**Text section**:
Steven Gerald Clifford (born September 17, 1961) is an American basketball coach who is the head coach of the Charlotte Hornets of the National Basketball Association (NBA). He previously served as the head coach of the Orlando Magic.

Early life
Born in Island Falls, Maine, Clifford grew up in Mattawamkeag, Maine, until the third grade, when he moved to Vermont. He played varsity basketball under Gerald Clifford, his father and head coach at North Country Union High School in Newport, Vermont.

Clifford attended the University of Maine at Farmington, where he played college basketball for four years. In his final two seasons, he was team captain and was named Best Defensive Player. He graduated with a degree in special education.

**Data shown**:
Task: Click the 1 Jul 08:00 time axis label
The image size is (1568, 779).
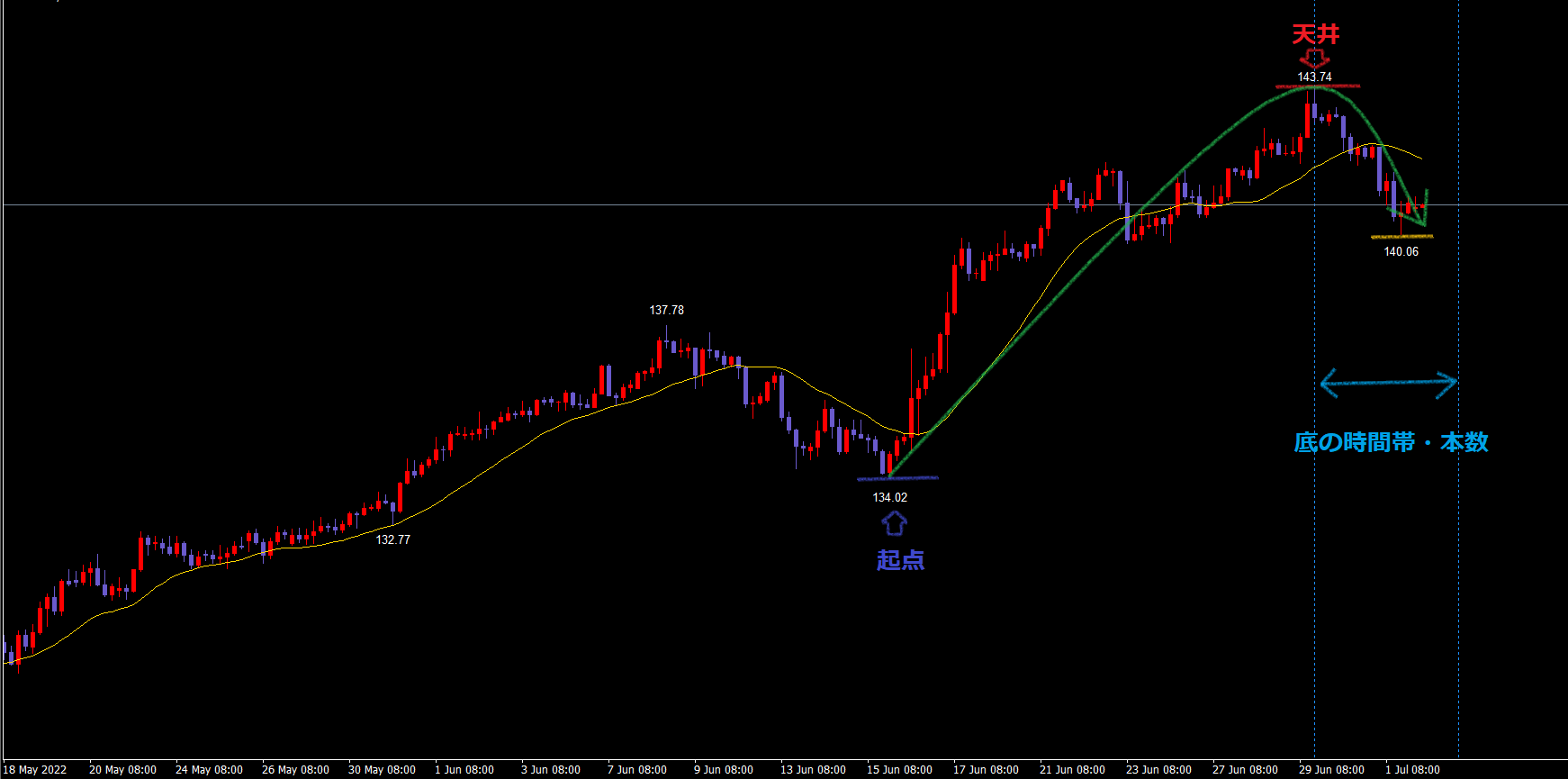Action: click(1411, 770)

**Exercise instructions**:
a: Please extract the passage from the text on Steven Clifford, starting with "Steven Gerald Clifford" and going on through "in special education.".
b: According to the text on Steven Clifford, in what field did he earn his degree?

**Response list**:
a:
Steven Gerald Clifford (born September 17, 1961) is an American basketball coach who is the head coach of the Charlotte Hornets of the National Basketball Association (NBA). He previously served as the head coach of the Orlando Magic.

Early life
Born in Island Falls, Maine, Clifford grew up in Mattawamkeag, Maine, until the third grade, when he moved to Vermont. He played varsity basketball under Gerald Clifford, his father and head coach at North Country Union High School in Newport, Vermont.

Clifford attended the University of Maine at Farmington, where he played college basketball for four years. In his final two seasons, he was team captain and was named Best Defensive Player. He graduated with a degree in special education.

b: Special education.